**EXERCISE BRIEF**
Would you retype exactly the lines below, from the one containing "You are a computer-use" through the end of the entries, both ends included, but not the pictures?

Records from a data collection
☆ ☆ ☆ ☆ ☆
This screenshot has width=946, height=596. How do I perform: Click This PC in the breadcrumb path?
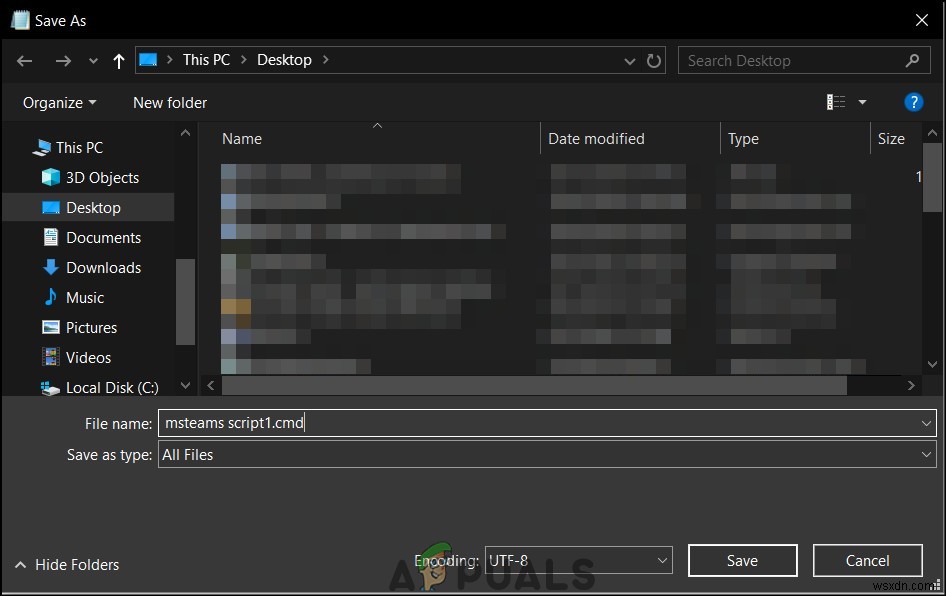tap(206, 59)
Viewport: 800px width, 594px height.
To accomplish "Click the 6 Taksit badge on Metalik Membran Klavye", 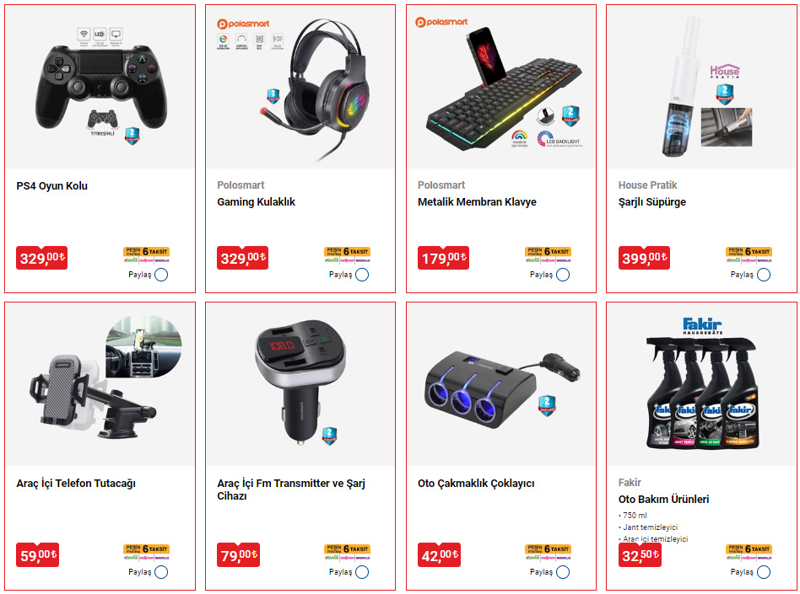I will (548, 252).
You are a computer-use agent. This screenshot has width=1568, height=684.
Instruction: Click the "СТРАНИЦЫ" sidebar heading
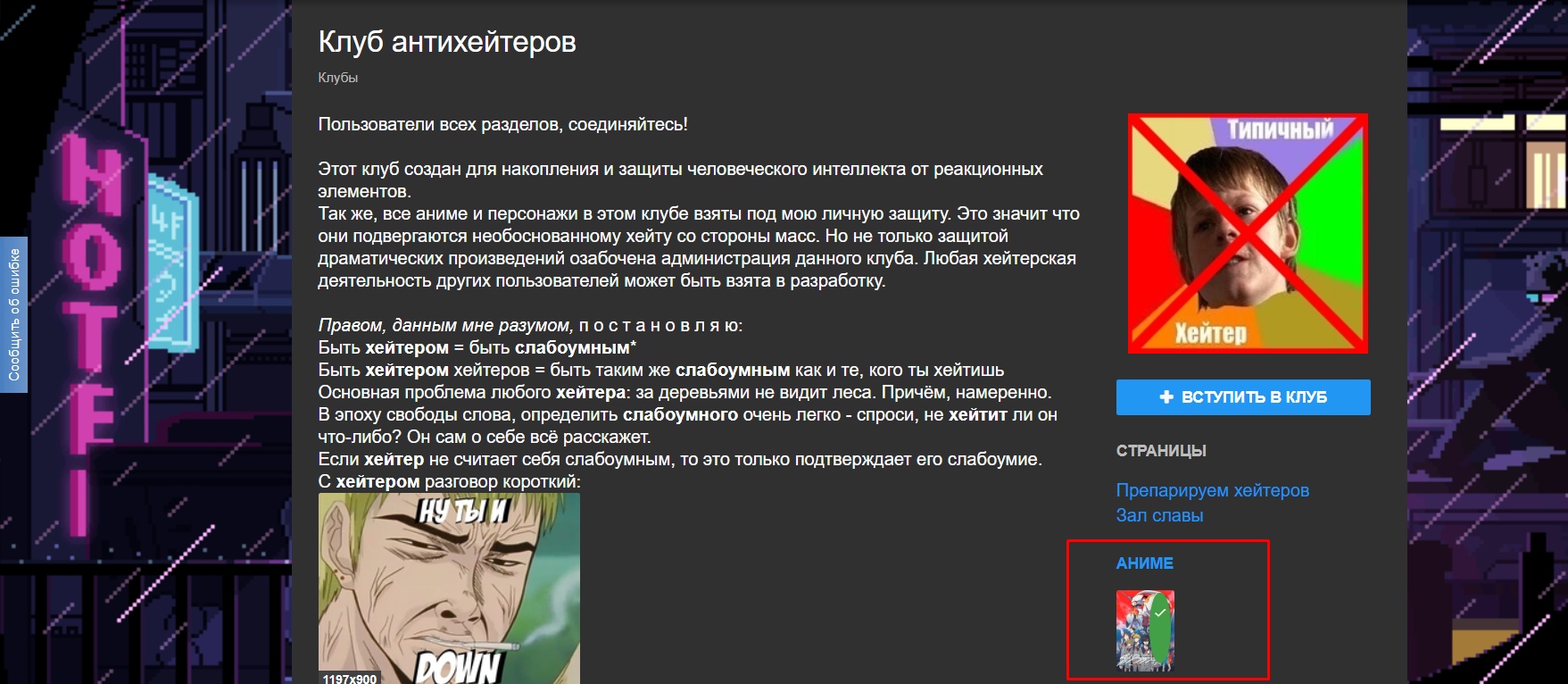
☆ ☆ ☆ ☆ ☆
**REPLY TO THE TASK**
You are a computer-use agent. This screenshot has width=1568, height=684.
Instruction: Click the "СТРАНИЦЫ" sidebar heading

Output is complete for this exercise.